What you have to care about (although I don't think it would be
partilcularly difficult) is to not repeat bad I/O patterns with
cache...

> Serialization: I was planning to use Storable (memcached's Perl API uses 
> it transparently I think).  I'm hoping that this'll just solve it.

While Storable is part of, I think, any modern Perl installation, there
might be problem with memcached API, and memcached API wrappers such as
CHI one.  Namely you cannot assume that memcached API is installed, so
you have to provide some kind of fallback.
 
> It's true that it's more complicated.  It'll require quite a bit of 
> refactoring, and maybe I'll just back off if I find that it's too hard.

What's more, if you want to implement If-Modified-Since and
If-None-Match, you would have to implement it by yourself, while
for static pages (cahing HTML output) web server would do this
for us "for free".

> > I'm afraid that implementing kernel.org caching in mainline in
> > a generic way would be enough work for a whole GSoC 2008.
> 
> I probably won't reimplement the current caching mechanism.  Do you 
> think that a solution using memcached is generic enough?  I'll still 
> need to add some abstraction layer in the code, but when I'm finished 
> the user will either get the normal uncached gitweb, or activate 
> memcached caching with some configuration setting.

Thats good enough, although I think that current caching mechanism in
kernel.org's gitweb (your implementation follows more what repo.or.cz's
gitweb does) has some good ideas, like for example adaptive (depending
on load) expiry time.

By the way what do you think about adding (as an option) information
about gitweb performance to the output, in the form of
  "Site generated in 0.01 seconds, 2 calls to git commands"
or
  "Site generated in 0.0023 seconds, cached output, 1m31s old"
line somewhere in the page footer?

I hope you have some ideas in gitweb access statistics from kernel.org,
repo.or.cz, and perhaps other large git hosting sites (e.g.
freedesktop.org), and you plan on benchamrking gitweb caching using
average / amortized time to generate page, ApacheBench or equivalent,
load average on server depending on number of requests, I/O load (using
fio tool, for example) depending on number of requests etc.

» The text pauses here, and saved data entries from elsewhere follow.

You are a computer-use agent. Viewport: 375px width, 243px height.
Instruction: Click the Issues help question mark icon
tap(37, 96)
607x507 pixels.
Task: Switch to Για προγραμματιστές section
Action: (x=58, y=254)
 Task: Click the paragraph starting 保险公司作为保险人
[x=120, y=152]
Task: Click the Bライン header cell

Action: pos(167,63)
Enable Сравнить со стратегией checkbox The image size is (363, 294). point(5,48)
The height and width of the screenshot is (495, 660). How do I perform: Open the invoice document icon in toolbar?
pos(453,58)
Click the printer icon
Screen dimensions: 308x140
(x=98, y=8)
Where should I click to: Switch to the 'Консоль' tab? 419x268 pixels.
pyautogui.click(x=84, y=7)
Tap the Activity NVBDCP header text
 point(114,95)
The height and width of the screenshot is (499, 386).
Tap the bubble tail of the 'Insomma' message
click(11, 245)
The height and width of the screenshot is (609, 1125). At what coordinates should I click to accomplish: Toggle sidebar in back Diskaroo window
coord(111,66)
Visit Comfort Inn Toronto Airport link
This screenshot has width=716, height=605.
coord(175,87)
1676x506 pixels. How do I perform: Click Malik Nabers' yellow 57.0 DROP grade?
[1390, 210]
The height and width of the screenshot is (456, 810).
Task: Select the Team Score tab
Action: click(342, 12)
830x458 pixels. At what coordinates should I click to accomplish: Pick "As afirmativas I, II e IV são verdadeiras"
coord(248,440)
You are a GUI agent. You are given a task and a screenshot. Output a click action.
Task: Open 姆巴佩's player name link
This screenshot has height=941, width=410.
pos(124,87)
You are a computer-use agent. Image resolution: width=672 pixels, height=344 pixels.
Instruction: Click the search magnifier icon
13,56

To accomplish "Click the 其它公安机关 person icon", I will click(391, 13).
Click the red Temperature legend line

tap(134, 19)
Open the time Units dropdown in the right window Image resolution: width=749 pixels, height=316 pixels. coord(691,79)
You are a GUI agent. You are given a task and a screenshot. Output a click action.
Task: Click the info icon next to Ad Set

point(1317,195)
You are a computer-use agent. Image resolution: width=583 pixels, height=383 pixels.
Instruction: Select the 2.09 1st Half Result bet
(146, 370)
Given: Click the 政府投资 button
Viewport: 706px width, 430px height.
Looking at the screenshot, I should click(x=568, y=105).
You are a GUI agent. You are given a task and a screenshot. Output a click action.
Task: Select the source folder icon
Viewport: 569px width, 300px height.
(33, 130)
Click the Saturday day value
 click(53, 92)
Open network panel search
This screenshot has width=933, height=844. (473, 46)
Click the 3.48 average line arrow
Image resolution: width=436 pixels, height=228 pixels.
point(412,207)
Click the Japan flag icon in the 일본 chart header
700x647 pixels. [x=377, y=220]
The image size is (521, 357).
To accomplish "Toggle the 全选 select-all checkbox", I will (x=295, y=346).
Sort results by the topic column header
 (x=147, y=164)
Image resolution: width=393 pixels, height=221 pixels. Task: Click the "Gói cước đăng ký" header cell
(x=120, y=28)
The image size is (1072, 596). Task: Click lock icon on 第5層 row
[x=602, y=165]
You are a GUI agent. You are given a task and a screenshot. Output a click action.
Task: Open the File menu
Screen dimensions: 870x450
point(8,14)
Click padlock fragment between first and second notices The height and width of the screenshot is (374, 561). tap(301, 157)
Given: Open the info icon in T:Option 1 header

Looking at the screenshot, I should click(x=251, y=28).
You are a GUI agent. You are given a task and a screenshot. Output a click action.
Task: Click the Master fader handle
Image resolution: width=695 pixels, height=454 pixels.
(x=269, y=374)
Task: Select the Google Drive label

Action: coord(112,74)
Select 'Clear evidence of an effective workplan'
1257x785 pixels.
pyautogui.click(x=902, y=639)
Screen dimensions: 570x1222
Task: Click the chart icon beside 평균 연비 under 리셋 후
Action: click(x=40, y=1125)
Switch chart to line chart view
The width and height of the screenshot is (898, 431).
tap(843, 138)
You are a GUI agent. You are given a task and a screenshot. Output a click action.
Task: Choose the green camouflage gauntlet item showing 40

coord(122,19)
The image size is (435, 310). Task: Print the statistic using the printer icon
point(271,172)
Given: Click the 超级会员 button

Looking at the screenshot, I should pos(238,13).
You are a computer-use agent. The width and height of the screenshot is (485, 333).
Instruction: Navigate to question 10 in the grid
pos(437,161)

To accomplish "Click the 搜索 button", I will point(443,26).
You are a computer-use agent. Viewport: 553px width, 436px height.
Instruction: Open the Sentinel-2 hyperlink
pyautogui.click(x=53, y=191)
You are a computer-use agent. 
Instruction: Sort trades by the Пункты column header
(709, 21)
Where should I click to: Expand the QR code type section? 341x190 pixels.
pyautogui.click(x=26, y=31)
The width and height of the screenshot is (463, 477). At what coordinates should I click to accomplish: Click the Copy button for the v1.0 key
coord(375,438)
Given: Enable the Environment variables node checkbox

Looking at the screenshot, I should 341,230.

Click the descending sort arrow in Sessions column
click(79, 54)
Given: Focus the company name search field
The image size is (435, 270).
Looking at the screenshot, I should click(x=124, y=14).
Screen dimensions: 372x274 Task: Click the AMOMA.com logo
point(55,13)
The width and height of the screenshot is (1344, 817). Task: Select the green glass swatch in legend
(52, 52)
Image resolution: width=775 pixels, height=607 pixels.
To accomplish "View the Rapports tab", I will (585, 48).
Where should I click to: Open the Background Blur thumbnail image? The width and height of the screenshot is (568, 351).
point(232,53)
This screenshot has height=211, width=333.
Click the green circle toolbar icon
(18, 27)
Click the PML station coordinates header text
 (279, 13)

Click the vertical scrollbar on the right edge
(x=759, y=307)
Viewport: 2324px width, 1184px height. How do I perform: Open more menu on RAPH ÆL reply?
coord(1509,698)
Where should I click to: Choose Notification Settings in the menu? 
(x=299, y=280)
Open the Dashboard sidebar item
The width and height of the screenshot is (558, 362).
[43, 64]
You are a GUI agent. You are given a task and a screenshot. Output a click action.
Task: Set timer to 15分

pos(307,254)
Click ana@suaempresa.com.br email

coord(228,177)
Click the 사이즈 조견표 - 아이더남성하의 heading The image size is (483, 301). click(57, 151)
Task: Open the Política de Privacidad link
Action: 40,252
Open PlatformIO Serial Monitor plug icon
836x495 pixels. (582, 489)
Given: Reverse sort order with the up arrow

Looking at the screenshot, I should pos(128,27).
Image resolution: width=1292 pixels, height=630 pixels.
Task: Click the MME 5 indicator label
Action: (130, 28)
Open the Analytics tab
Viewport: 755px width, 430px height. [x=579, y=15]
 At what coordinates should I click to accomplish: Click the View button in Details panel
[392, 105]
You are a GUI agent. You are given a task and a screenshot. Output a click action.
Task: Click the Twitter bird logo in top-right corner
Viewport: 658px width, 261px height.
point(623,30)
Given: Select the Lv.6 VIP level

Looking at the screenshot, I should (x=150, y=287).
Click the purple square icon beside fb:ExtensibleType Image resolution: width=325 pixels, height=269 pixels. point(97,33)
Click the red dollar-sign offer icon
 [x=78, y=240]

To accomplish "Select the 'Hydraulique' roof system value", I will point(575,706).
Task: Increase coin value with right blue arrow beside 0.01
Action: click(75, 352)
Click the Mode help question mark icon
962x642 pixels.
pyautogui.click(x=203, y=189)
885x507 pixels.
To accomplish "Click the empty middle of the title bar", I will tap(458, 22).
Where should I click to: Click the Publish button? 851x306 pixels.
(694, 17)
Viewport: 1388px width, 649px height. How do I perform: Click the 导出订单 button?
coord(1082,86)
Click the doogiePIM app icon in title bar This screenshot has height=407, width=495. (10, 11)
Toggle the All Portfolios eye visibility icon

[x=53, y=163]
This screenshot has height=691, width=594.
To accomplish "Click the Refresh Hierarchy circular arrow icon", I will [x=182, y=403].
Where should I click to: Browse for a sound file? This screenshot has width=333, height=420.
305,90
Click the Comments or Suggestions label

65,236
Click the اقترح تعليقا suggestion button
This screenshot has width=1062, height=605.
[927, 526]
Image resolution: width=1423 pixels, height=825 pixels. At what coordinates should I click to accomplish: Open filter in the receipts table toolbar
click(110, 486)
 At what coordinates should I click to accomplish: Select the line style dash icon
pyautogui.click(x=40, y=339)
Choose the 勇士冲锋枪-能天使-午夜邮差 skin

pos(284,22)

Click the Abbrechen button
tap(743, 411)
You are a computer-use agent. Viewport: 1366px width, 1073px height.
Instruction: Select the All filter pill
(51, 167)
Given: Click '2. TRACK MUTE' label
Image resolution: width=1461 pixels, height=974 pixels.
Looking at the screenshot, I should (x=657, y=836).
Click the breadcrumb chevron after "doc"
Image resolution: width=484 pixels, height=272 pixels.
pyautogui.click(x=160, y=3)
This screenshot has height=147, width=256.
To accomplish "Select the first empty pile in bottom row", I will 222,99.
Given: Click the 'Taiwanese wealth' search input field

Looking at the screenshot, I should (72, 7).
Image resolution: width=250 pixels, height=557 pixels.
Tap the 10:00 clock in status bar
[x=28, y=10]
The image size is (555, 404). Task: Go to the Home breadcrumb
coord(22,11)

> By the way, I'll be posting about gitweb on this mailing list 
> occasionally.  If any of you would like to receive CC's on such 
> messages, please let me know, otherwise I'll assume you get them through 
> the mailing list.

I read git mailing list via Usenet / news interface (NNTP gateway) from
GMane. 

-- 
Jakub Narebski
Poland

^ permalink raw reply	[flat|nested] 18+ messages in thread

* Re: Gitweb caching: Google Summer of Code project
  2008-05-29 23:27         ` Jakub Narebski
@ 2008-05-30  7:24           ` Lea Wiemann
  2008-05-30 10:02             ` Jakub Narebski
  0 siblings, 1 reply; 18+ messages in thread
From: Lea Wiemann @ 2008-05-30  7:24 UTC (permalink / raw)
  To: Jakub Narebski; +Cc: git, John Hawley, Junio C Hamano, Petr Baudis, Lars Hjemli

Jakub Narebski wrote:
> you cannot assume that memcached API is installed, so
> you have to provide some kind of fallback.

That fallback would be to have no caching. :)  I think that's acceptable 
-- I'm not too willing to implement caching for two API's. 
(Incidentally, memcached takes two shell commands to install and get 
running on my machine; I think that's acceptably easy.)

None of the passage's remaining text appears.